Tennessee music professor Catherine Godes sees sharing this history as critical for enabling young people to better understand what is happening after the Oct. 7 Hamas terrorist attacks in Israel.

Herman Godes
Pianist Herman Godes performing at West Virginia University on March, 17, 1967. Credit: Printed with permission by the West Virginia & Regional History Center.
Herman Godes
Pianist Herman Godes performing at West Virginia University on March, 17, 1967. Credit: Printed with permission by the West Virginia & Regional History Center.

After four years of surviving life in a concentration camp, Herman Godes was liberated, left Europe, moved to New York City, began practicing piano again and found his career accelerating.

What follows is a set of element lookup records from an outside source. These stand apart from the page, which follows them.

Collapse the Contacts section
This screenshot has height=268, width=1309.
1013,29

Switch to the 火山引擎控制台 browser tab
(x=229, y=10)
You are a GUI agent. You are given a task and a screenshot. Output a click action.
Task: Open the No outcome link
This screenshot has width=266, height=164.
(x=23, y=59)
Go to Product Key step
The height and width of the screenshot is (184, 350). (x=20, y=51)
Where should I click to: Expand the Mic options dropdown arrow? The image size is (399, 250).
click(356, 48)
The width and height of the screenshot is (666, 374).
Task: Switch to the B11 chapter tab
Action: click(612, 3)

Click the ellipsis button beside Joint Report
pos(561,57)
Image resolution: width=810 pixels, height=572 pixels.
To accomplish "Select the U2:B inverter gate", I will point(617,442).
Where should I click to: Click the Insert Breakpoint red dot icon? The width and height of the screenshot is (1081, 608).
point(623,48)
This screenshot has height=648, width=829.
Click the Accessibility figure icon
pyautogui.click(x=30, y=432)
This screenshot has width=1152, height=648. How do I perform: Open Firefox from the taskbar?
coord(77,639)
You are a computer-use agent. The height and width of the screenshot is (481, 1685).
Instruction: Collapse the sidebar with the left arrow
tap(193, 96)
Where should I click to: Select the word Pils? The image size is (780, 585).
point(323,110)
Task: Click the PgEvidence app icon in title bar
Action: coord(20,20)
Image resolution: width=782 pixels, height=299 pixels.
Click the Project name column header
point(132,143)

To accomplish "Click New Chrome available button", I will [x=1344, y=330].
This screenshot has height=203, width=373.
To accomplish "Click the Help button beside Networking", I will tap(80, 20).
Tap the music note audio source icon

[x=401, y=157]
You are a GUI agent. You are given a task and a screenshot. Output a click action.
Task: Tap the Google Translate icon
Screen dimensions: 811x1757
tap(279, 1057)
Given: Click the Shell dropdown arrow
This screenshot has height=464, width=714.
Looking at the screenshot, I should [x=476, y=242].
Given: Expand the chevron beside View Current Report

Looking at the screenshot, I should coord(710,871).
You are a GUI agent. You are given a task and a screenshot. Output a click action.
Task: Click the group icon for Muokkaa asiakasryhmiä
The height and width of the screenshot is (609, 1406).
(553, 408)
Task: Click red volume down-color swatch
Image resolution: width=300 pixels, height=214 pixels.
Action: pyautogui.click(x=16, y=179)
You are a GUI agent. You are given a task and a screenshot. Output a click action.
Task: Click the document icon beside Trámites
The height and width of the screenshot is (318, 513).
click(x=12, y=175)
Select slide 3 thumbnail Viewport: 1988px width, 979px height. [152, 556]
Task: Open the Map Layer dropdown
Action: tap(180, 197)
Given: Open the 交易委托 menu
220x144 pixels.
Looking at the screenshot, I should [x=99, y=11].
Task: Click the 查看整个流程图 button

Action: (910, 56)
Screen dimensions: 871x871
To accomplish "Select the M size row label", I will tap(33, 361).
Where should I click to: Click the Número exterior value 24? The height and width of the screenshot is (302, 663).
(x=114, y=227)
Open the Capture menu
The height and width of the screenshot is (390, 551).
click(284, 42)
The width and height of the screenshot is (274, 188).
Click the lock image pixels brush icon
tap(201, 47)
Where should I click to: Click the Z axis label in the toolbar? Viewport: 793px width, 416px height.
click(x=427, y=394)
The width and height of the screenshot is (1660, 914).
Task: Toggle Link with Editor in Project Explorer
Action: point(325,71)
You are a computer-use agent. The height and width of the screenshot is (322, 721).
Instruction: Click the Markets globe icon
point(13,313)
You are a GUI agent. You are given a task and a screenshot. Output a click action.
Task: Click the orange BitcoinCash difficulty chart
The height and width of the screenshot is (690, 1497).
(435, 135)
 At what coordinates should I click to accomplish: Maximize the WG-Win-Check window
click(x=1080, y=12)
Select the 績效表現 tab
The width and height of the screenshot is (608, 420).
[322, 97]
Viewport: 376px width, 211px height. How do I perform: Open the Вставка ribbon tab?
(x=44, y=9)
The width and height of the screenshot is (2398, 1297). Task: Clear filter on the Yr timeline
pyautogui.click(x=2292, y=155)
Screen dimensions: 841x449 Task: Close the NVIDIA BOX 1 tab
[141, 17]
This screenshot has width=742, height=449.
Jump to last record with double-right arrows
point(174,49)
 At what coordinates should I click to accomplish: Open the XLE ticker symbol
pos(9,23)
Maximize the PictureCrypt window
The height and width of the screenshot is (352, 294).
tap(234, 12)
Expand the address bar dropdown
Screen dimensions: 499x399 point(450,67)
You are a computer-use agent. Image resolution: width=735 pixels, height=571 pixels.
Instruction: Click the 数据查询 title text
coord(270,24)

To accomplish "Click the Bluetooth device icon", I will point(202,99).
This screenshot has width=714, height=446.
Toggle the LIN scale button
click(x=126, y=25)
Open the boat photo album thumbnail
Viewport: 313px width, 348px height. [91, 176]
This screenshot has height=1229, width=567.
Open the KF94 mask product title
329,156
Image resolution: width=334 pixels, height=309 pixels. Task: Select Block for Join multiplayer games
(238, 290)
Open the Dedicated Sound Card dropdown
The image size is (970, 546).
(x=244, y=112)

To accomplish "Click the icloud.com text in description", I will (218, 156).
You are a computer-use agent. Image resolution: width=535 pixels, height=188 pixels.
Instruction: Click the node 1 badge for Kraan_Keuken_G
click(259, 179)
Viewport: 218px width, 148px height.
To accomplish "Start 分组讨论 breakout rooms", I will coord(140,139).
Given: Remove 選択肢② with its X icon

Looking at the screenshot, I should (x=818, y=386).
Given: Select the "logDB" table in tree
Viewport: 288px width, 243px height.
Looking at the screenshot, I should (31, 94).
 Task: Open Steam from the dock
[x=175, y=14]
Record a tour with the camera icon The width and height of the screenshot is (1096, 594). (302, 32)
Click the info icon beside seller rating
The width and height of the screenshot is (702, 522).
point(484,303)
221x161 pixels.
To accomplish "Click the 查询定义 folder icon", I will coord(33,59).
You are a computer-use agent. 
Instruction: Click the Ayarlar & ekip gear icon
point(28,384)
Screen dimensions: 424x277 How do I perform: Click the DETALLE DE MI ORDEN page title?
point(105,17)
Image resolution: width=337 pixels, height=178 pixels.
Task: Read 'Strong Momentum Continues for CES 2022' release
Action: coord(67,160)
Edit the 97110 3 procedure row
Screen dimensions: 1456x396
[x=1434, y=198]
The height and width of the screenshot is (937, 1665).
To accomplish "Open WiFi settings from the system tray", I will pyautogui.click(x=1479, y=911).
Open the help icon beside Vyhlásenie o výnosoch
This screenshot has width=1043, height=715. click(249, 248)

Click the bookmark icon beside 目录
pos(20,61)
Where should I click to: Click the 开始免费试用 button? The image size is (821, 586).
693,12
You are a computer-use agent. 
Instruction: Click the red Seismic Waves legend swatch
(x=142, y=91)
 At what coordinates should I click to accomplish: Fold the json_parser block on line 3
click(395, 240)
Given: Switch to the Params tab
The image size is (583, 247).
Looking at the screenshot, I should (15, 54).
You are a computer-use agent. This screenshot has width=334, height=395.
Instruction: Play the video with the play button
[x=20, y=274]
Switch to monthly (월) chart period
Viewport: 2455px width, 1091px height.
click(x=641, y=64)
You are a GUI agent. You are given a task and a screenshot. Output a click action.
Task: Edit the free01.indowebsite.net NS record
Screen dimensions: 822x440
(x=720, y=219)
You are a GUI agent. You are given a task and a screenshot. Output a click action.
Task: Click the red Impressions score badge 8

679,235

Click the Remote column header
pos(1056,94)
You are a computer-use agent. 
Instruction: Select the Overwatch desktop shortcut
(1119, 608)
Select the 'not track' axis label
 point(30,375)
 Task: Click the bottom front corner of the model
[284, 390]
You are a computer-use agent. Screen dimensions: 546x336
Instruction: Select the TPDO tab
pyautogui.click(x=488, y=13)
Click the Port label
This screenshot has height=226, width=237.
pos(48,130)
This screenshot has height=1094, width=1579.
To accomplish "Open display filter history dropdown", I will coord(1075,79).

He died in 2007, but his wife, Catherine Godes, who teaches music at Tennessee Tech, continues to tell the story of her husband’s survival during the years of World War II and the Holocaust. She sees sharing this history with her students as critical for enabling them to better understand what is happening now after the Oct. 7 Hamas terrorist attacks in Israel.

“So many students today do not really understand what they are seeing in the news,” she said. “I think knowing the history, they can hear about what’s going on with more understanding and maybe more empathy.”

Godes said that education was “the key to understanding” and that “you can still have your opinions but with a little bit more perspective on what’s really happening.”

She described how Herman’s mother was a concert pianist and taught him to play. “He was enormously talented,” she said. After the war, she said he “quickly learned English and started his career again. He started to practice and everything came back. His career started to take off and he enjoyed this very wonderful life of performing.”

Godes said her husband “had this optimism about him. Many of his fellow survivors were still very bitter, but Herman’s attitude was quite different.”

She discussed how in addition to instructing on the music fundamentals, she tells her students about Herman and his survival. “The reaction is always shock. Some [people] are overwhelmed. … I’m always amazed that they don’t really know that much about it. But I think the students embrace the knowledge and embrace my story.”